Worshippers greeted and hugged one another in the spirit of peace and love after the congregational prayer in celebration of one another’s Eid. They later dispersed to visit their friends and family, give gifts to one another and call distant relatives to convey their good wishes for the holiday. Eid lasts for three days and is generally an official holiday in Muslim countries.
Eid is an Arabic term meaning “festivity” or “celebration,” while fitr means “to break the fast.” Eid falls on the first day of Shawwal, the month that follows Ramadan on the Islamic calendar.
President Abdullah Gül performed the Eid prayer at İstanbul’s historic Sultanahmet Mosque. After greeting the believers who filled the mosque, the president had breakfast in the room of the mosque’s imam together with other mosque clerics.
The president then returned to the Tarabya Residence, where he was met with a long queue of children who were waiting at the entrance to receive pocket money from the president. Gül allowed the children into the compound and gave them pocket money, a common Eid tradition in Turkey. The president shared photos from the first day of Eid on Twitter.
Prime Minister Recep Tayyip Erdoğan was also in İstanbul on the first day of Eid al-Fitr, performing the Eid prayer at the Süleymaniye Mosque.

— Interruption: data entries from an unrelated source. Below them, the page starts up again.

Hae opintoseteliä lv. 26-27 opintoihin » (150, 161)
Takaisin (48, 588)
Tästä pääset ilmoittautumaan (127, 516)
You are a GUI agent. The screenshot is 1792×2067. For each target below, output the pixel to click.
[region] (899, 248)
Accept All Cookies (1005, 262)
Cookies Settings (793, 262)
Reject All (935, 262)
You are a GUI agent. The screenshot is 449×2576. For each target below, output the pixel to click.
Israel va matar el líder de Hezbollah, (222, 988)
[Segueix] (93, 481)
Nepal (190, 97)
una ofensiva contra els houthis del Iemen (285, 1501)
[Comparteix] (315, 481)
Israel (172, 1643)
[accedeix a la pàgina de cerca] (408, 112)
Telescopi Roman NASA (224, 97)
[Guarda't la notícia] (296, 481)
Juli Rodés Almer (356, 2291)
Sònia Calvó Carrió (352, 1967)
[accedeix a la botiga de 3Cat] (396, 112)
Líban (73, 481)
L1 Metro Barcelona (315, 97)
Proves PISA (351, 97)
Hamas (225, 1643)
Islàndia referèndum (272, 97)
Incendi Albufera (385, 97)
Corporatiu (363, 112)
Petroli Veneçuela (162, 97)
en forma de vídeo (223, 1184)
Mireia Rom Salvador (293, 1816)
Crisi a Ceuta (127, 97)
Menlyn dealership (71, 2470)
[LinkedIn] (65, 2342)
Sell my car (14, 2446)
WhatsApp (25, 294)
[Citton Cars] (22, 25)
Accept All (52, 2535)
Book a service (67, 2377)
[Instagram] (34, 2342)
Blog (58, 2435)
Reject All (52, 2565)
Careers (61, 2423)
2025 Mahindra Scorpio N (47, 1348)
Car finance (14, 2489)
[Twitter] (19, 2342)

The three-day Eid al-Fitr holiday was marked by homesickness and concern over continuing violence in their home country by Syrian refugees in camps in the southern Turkish province of Hatay.
Syrians staying in refugees camps along the Turkish-Syrian border expressed a desire to return to Syria, with tears in their eyes. However, many tried to capture the joy of the end-of-Ramadan holiday, exchanging Eid greetings with others in the camp.